L’ONU commémore le souvenir des victimes de la traite transatlantique

A l’occasion de la Journée internationale du souvenir des victimes de l’esclavage et la traite transatlantique, le Secrétaire général de l’ONU, Ban Ki-moon, a rappelé que les pratiques esclavagistes perdurent comme le trafic d’êtres humains ou l’exploitation des enfants.

« La traite transatlantique des esclaves a infligé d’immenses souffrances à des millions de victimes innocentes pendant quatre siècles, ce qui en fait une des tragédies de l’histoire humaine qui a sévi le plus longtemps et à la plus grande échelle. Bien que l’esclavage légalisé ait été aboli depuis longtemps, les pratiques esclavagistes perdurent, sous la forme de servitude pour dettes, d’esclavage domestique, de mariages précoces ou forcés, de vente d’épouses et de traite d’enfants », a déclaré Ban Ki-moon dans un message pour cette Journée internationale.
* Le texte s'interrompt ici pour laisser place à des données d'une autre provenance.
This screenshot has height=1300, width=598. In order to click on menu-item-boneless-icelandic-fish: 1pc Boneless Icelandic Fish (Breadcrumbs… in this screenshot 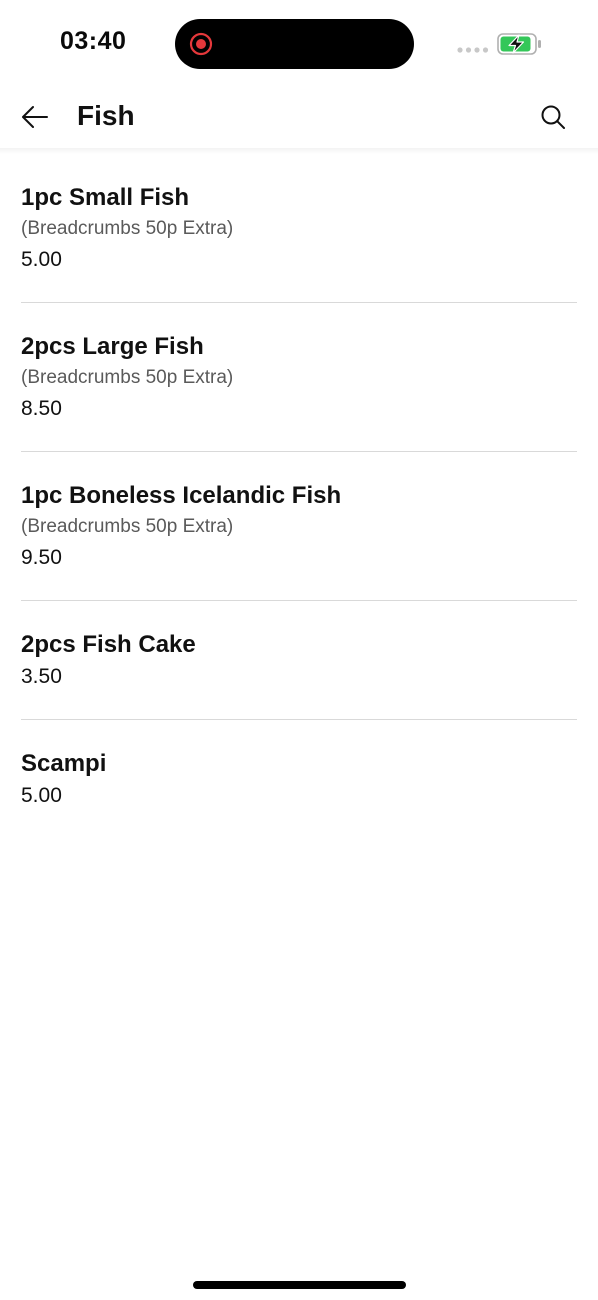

De nombreuses études ont été consacrées au sujet de la traite transatlantique, notamment dans le cadre des activités de l’Organisation des Nations Unies pour l’éducation, la science et la culture (UNESCO).

« Il reste néanmoins beaucoup à apprendre sur les millions d’Africains qui ont été déracinés et maltraités, sur les mauvais traitements infligés à leurs descendants et sur les conséquences de ces pratiques, qui se font encore sentir aujourd’hui. C’est pourquoi cette année le thème de la Journée internationale de commémoration des victimes de l’esclavage et de la traite transatlantique des esclaves est ‘Héritage vivant de 30 millions d’histoires inédites’ », a-t-il ajouté.
Le 17 décembre 2007, l’Assemblée générale des Nations Unies a proclamé qu’à partir de 2008, le 25 mars serait chaque année la Journée internationale de célébration du bicentenaire de l’abolition de la traite transatlantique des esclaves.

Pour Ban Ki-moon, en « étudiant l’esclavage, nous contribuons à nous prémunir contre les instincts les plus vils de l’humanité » et « en examinant les préjugés et les croyances dominantes qui ont permis à cette pratique de se développer, nous sensibilisons aux dangers du racisme et de la haine, toujours présents ».

L’objectif de cette Journée est d’honorer la mémoire de ceux qui ont perdu la vie à cause de l’esclavage et de ceux qui ont subi les horreurs de la traversée du milieu et ont lutté pour obtenir leur liberté. C’est également une journée consacrée à l’examen des causes, des conséquences, et des enseignements de la traite transatlantique des esclaves en vue de sensibiliser le public aux dangers du racisme et des préjugés.

« Cette journée nous oblige à regarder en face ce qu’il y a de pire en l’homme, mais elle nous invite aussi à honorer ce qu’il y a de meilleur en lui, à travers ceux qui, hier comme aujourd’hui, se sont opposés à l’esclavage : les esclaves courageux qui se sont insurgés au péril de leur vie, les abolitionnistes qui ont dénoncé le statu quo, les militants d’aujourd’hui qui luttent contre l’intolérance et l’injustice. Illustres ou inconnus, ces héros prouvent que la quête de la dignité humaine est le plus beau combat qui soit », a dit le Chef de l’ONU.

« En cette journée internationale, inspirons-nous de cette vérité. Rappelons-nous toutes les victimes de la traite transatlantique des esclaves et de l’esclavage moderne, et engageons-nous à éliminer ces pratiques une fois pour toutes », a-t-il conclu.

Le Secrétaire général de l’ONU a participé à une cérémonie au siège des Naitions Unies à New York pour commémorer cette journée. Le Président de l’Assemblée générale de l’ONU, Joseph Deiss, y participait également.